Given text |
IS INHERITANCE TAX AVOIDABLE?

TODAY’S BLOG

IS INHERITANCE TAX AVOIDABLE?

News this week that the taxman is set to take a record amount of inheritance tax for 2018/19 is perhaps not too much of a surprise. Most years the amount of inheritance tax paid rises. Arguably the least popular tax – sometimes called death duties, this is the tax that applies once you die to your worldly wealth.

It is generally the case that if you are married, it is only paid once the both husband and wife have died. This final day of reckoning, tax-wise generated £4.5billion in the first 10 months of 2018/19. A new record high.

It is surprising that despite complaining about the tax, most people do little about it. IHT is one of the few taxes that is avoidable by arranging your affairs sensibly in advance.

5 QUICK TIPS

1. Consider taking out an insurance policy to pay the bill. Admittedly this has a cost and does not remove the bill, but it does enable your real wealth to be passed on to those you want to receive it, rather than the Chancellor. A simple joint-life second death policy placed into Trust will suffice.

2. Have a Will and review it. This will ensure that your estate is passed to the right beneficiaries and you may also nominate charities. Gifts to charities are exempt from any inheritance tax.

Material supplied |
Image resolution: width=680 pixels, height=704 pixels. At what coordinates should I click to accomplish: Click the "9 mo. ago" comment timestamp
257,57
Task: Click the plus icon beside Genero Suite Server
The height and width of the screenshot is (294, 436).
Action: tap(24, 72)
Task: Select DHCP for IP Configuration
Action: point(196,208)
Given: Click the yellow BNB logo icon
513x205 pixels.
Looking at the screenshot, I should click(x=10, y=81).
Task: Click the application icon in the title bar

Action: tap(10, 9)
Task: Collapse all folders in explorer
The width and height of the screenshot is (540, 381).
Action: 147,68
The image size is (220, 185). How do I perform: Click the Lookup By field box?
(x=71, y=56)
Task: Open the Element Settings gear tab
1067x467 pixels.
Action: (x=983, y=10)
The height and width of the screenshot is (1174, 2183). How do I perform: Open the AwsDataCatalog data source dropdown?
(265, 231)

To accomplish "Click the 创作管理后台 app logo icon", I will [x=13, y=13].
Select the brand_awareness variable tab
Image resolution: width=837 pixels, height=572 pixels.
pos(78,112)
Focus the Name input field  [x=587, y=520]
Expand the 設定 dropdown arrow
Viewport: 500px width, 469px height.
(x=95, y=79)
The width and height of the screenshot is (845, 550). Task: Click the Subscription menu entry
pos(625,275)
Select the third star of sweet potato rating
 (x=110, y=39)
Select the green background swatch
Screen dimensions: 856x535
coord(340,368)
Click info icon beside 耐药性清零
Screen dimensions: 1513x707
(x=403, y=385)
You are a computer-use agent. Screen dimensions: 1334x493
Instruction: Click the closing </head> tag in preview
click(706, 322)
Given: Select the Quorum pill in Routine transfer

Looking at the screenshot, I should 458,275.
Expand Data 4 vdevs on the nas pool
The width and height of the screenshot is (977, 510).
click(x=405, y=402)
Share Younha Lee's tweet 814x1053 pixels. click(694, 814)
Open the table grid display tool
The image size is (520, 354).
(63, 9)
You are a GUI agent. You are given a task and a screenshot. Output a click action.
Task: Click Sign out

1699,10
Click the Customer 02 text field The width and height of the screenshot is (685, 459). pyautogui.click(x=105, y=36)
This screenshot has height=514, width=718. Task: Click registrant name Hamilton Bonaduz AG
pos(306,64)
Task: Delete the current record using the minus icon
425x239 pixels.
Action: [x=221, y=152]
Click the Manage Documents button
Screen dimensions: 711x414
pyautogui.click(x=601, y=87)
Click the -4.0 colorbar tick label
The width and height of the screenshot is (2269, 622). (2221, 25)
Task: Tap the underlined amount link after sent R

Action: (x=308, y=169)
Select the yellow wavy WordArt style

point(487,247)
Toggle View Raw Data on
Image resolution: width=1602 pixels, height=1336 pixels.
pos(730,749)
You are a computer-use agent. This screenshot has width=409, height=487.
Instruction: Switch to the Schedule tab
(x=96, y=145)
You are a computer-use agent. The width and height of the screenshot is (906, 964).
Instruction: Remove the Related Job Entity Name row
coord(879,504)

Actions to take |
#1 From the inheritance tax blog post above, copy everything from "TODAY’S BLOG" down to "new record high.".
#2 According to the inheritance tax blog post, how much did inheritance tax bring in during the first 10 months of 2018/19?
#3 Say whether each statement agrees with the inheritance tax blog post, and quote the words that decide it.
(a) Gifts to charities are exempt from inheritance tax.
(b) The post suggests a single-life insurance policy to cover the bill.
(c) The amount of inheritance tax paid falls in most years.

Answers below |
#1
TODAY’S BLOG

IS INHERITANCE TAX AVOIDABLE?

News this week that the taxman is set to take a record amount of inheritance tax for 2018/19 is perhaps not too much of a surprise. Most years the amount of inheritance tax paid rises. Arguably the least popular tax – sometimes called death duties, this is the tax that applies once you die to your worldly wealth.

It is generally the case that if you are married, it is only paid once the both husband and wife have died. This final day of reckoning, tax-wise generated £4.5billion in the first 10 months of 2018/19. A new record high.

#2 £4.5billion

#3
(a) Yes: "Gifts to charities are exempt from any inheritance tax."
(b) No: "A simple joint-life second death policy placed into Trust will suffice."
(c) No: "Most years the amount of inheritance tax paid rises."